Edit the rows below by putting "magnifying glass icon" in place of every "magnifier icon" and keep every other character as it is.

# [Material to process]
↓↓↓

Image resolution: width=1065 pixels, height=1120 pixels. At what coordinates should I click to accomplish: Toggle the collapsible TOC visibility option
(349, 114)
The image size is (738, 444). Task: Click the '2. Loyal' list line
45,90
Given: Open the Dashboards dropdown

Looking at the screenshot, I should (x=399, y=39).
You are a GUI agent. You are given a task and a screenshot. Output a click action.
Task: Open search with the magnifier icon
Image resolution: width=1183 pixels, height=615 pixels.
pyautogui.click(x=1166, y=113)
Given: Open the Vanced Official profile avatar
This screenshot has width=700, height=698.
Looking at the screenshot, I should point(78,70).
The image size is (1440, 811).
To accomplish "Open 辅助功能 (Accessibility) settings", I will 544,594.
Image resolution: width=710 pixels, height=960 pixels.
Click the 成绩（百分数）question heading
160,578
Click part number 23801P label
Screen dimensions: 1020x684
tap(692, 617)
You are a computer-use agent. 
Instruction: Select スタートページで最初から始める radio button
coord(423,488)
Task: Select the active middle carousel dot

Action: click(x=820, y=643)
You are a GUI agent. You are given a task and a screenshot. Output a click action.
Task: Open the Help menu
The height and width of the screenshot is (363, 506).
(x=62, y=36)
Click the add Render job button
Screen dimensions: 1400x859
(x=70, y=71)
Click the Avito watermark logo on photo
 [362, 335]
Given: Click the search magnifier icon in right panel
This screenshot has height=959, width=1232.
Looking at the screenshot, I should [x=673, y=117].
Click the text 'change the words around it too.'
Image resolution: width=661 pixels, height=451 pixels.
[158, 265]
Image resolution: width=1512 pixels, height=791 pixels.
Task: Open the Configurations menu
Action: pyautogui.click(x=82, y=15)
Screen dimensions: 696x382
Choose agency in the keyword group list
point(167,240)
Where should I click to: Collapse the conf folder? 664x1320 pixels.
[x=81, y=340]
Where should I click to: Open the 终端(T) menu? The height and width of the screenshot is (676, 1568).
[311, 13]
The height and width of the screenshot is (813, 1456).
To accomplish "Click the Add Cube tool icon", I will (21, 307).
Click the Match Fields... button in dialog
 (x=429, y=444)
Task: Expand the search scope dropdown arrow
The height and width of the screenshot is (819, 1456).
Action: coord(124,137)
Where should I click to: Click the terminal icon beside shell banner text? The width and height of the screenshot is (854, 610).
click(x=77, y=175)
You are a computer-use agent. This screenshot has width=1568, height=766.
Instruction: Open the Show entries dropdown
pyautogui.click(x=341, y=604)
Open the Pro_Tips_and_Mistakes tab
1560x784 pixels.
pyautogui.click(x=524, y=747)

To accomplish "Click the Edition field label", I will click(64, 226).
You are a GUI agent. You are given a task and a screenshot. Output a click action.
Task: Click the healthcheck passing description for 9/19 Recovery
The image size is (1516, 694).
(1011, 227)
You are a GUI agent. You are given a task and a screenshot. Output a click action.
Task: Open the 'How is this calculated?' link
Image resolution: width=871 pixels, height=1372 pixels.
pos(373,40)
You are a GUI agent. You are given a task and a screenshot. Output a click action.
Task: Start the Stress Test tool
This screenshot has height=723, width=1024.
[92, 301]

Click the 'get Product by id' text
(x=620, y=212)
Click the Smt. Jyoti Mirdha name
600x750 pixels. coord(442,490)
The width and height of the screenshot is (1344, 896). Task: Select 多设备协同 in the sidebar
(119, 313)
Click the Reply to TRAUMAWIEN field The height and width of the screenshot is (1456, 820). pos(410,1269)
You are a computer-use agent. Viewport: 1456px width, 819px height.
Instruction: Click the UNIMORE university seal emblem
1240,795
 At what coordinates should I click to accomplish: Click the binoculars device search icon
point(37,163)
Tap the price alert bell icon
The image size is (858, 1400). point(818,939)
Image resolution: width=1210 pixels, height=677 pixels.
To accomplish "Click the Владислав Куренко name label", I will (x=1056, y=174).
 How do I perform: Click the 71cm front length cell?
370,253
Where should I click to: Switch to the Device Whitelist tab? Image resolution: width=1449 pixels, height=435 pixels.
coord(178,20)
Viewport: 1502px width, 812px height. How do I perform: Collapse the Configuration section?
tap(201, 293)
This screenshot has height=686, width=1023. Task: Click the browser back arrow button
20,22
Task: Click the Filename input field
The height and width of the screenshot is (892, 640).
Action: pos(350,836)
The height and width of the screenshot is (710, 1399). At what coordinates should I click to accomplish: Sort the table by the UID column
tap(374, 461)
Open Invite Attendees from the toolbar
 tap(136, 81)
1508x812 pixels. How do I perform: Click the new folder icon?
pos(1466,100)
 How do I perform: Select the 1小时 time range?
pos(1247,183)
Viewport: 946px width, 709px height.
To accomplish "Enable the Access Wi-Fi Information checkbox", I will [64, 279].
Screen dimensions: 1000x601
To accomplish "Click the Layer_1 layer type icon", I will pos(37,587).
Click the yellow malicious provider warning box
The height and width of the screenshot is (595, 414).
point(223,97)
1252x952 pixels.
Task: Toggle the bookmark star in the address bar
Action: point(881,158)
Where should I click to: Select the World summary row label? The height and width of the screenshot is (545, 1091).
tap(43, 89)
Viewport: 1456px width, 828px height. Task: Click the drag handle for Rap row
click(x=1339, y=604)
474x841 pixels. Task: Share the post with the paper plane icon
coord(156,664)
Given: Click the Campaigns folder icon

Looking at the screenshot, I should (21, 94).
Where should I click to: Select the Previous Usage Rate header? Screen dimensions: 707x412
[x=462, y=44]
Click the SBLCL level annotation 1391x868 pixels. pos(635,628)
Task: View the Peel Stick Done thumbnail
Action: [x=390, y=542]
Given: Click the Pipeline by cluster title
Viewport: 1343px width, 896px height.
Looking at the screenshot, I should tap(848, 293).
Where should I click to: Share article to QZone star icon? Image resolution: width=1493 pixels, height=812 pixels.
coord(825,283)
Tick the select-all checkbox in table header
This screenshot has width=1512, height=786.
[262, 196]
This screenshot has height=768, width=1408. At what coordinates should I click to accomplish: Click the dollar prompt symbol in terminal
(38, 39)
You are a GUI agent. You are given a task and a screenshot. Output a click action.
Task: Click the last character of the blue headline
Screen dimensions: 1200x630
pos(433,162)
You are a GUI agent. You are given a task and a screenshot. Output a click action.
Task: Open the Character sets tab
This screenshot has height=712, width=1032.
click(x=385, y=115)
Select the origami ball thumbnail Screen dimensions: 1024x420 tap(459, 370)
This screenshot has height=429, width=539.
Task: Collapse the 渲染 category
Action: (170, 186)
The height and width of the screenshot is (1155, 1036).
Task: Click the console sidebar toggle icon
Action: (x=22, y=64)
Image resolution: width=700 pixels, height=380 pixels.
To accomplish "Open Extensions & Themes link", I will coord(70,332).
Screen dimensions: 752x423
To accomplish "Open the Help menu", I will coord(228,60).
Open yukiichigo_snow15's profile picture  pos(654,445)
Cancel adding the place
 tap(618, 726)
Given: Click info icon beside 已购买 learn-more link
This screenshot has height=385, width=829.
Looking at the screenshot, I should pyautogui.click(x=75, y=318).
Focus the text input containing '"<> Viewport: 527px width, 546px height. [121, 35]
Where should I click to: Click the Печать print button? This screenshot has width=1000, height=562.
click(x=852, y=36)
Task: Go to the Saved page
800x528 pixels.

↑↑↑

# [Exercise response]
Image resolution: width=1065 pixels, height=1120 pixels. At what coordinates should I click to accomplish: Toggle the collapsible TOC visibility option
(349, 114)
The image size is (738, 444). Task: Click the '2. Loyal' list line
45,90
Given: Open the Dashboards dropdown

Looking at the screenshot, I should (x=399, y=39).
You are a GUI agent. You are given a task and a screenshot. Output a click action.
Task: Open search with the magnifying glass icon
Image resolution: width=1183 pixels, height=615 pixels.
pyautogui.click(x=1166, y=113)
Given: Open the Vanced Official profile avatar
This screenshot has width=700, height=698.
Looking at the screenshot, I should point(78,70).
The image size is (1440, 811).
To accomplish "Open 辅助功能 (Accessibility) settings", I will 544,594.
Image resolution: width=710 pixels, height=960 pixels.
Click the 成绩（百分数）question heading
160,578
Click part number 23801P label
Screen dimensions: 1020x684
tap(692, 617)
You are a computer-use agent. 
Instruction: Select スタートページで最初から始める radio button
coord(423,488)
Task: Select the active middle carousel dot

Action: click(x=820, y=643)
You are a GUI agent. You are given a task and a screenshot. Output a click action.
Task: Open the Help menu
The height and width of the screenshot is (363, 506).
(x=62, y=36)
Click the add Render job button
Screen dimensions: 1400x859
(x=70, y=71)
Click the Avito watermark logo on photo
 [362, 335]
Given: Click the search magnifying glass icon in right panel
This screenshot has height=959, width=1232.
Looking at the screenshot, I should [x=673, y=117].
Click the text 'change the words around it too.'
Image resolution: width=661 pixels, height=451 pixels.
[158, 265]
Image resolution: width=1512 pixels, height=791 pixels.
Task: Open the Configurations menu
Action: pyautogui.click(x=82, y=15)
Screen dimensions: 696x382
Choose agency in the keyword group list
point(167,240)
Where should I click to: Collapse the conf folder? 664x1320 pixels.
[x=81, y=340]
Where should I click to: Open the 终端(T) menu? The height and width of the screenshot is (676, 1568).
[311, 13]
The height and width of the screenshot is (813, 1456).
To accomplish "Click the Add Cube tool icon", I will (21, 307).
Click the Match Fields... button in dialog
 (x=429, y=444)
Task: Expand the search scope dropdown arrow
The height and width of the screenshot is (819, 1456).
Action: coord(124,137)
Where should I click to: Click the terminal icon beside shell banner text? The width and height of the screenshot is (854, 610).
click(x=77, y=175)
You are a computer-use agent. This screenshot has width=1568, height=766.
Instruction: Open the Show entries dropdown
pyautogui.click(x=341, y=604)
Open the Pro_Tips_and_Mistakes tab
1560x784 pixels.
pyautogui.click(x=524, y=747)

To accomplish "Click the Edition field label", I will click(64, 226).
You are a GUI agent. You are given a task and a screenshot. Output a click action.
Task: Click the healthcheck passing description for 9/19 Recovery
The image size is (1516, 694).
(1011, 227)
You are a GUI agent. You are given a task and a screenshot. Output a click action.
Task: Open the 'How is this calculated?' link
Image resolution: width=871 pixels, height=1372 pixels.
pos(373,40)
You are a GUI agent. You are given a task and a screenshot. Output a click action.
Task: Start the Stress Test tool
This screenshot has height=723, width=1024.
[92, 301]

Click the 'get Product by id' text
(x=620, y=212)
Click the Smt. Jyoti Mirdha name
600x750 pixels. coord(442,490)
The width and height of the screenshot is (1344, 896). Task: Select 多设备协同 in the sidebar
(119, 313)
Click the Reply to TRAUMAWIEN field The height and width of the screenshot is (1456, 820). pos(410,1269)
You are a computer-use agent. Viewport: 1456px width, 819px height.
Instruction: Click the UNIMORE university seal emblem
1240,795
 At what coordinates should I click to accomplish: Click the binoculars device search icon
point(37,163)
Tap the price alert bell icon
The image size is (858, 1400). point(818,939)
Image resolution: width=1210 pixels, height=677 pixels.
To accomplish "Click the Владислав Куренко name label", I will (x=1056, y=174).
 How do I perform: Click the 71cm front length cell?
370,253
Where should I click to: Switch to the Device Whitelist tab? Image resolution: width=1449 pixels, height=435 pixels.
coord(178,20)
Viewport: 1502px width, 812px height. How do I perform: Collapse the Configuration section?
tap(201, 293)
This screenshot has height=686, width=1023. Task: Click the browser back arrow button
20,22
Task: Click the Filename input field
The height and width of the screenshot is (892, 640).
Action: pos(350,836)
The height and width of the screenshot is (710, 1399). At what coordinates should I click to accomplish: Sort the table by the UID column
tap(374, 461)
Open Invite Attendees from the toolbar
 tap(136, 81)
1508x812 pixels. How do I perform: Click the new folder icon?
pos(1466,100)
 How do I perform: Select the 1小时 time range?
pos(1247,183)
Viewport: 946px width, 709px height.
To accomplish "Enable the Access Wi-Fi Information checkbox", I will [64, 279].
Screen dimensions: 1000x601
To accomplish "Click the Layer_1 layer type icon", I will pos(37,587).
Click the yellow malicious provider warning box
The height and width of the screenshot is (595, 414).
point(223,97)
1252x952 pixels.
Task: Toggle the bookmark star in the address bar
Action: point(881,158)
Where should I click to: Select the World summary row label? The height and width of the screenshot is (545, 1091).
tap(43, 89)
Viewport: 1456px width, 828px height. Task: Click the drag handle for Rap row
click(x=1339, y=604)
474x841 pixels. Task: Share the post with the paper plane icon
coord(156,664)
Given: Click the Campaigns folder icon

Looking at the screenshot, I should (21, 94).
Where should I click to: Select the Previous Usage Rate header? Screen dimensions: 707x412
[x=462, y=44]
Click the SBLCL level annotation 1391x868 pixels. pos(635,628)
Task: View the Peel Stick Done thumbnail
Action: [x=390, y=542]
Given: Click the Pipeline by cluster title
Viewport: 1343px width, 896px height.
Looking at the screenshot, I should tap(848, 293).
Where should I click to: Share article to QZone star icon? Image resolution: width=1493 pixels, height=812 pixels.
coord(825,283)
Tick the select-all checkbox in table header
This screenshot has width=1512, height=786.
[262, 196]
This screenshot has height=768, width=1408. At what coordinates should I click to accomplish: Click the dollar prompt symbol in terminal
(38, 39)
You are a GUI agent. You are given a task and a screenshot. Output a click action.
Task: Click the last character of the blue headline
Screen dimensions: 1200x630
pos(433,162)
You are a GUI agent. You are given a task and a screenshot. Output a click action.
Task: Open the Character sets tab
This screenshot has height=712, width=1032.
click(x=385, y=115)
Select the origami ball thumbnail Screen dimensions: 1024x420 tap(459, 370)
This screenshot has height=429, width=539.
Task: Collapse the 渲染 category
Action: (170, 186)
The height and width of the screenshot is (1155, 1036).
Task: Click the console sidebar toggle icon
Action: (x=22, y=64)
Image resolution: width=700 pixels, height=380 pixels.
To accomplish "Open Extensions & Themes link", I will coord(70,332).
Screen dimensions: 752x423
To accomplish "Open the Help menu", I will coord(228,60).
Open yukiichigo_snow15's profile picture  pos(654,445)
Cancel adding the place
 tap(618, 726)
Given: Click info icon beside 已购买 learn-more link
This screenshot has height=385, width=829.
Looking at the screenshot, I should pyautogui.click(x=75, y=318).
Focus the text input containing '"<> Viewport: 527px width, 546px height. [121, 35]
Where should I click to: Click the Печать print button? This screenshot has width=1000, height=562.
click(x=852, y=36)
Task: Go to the Saved page
800x528 pixels.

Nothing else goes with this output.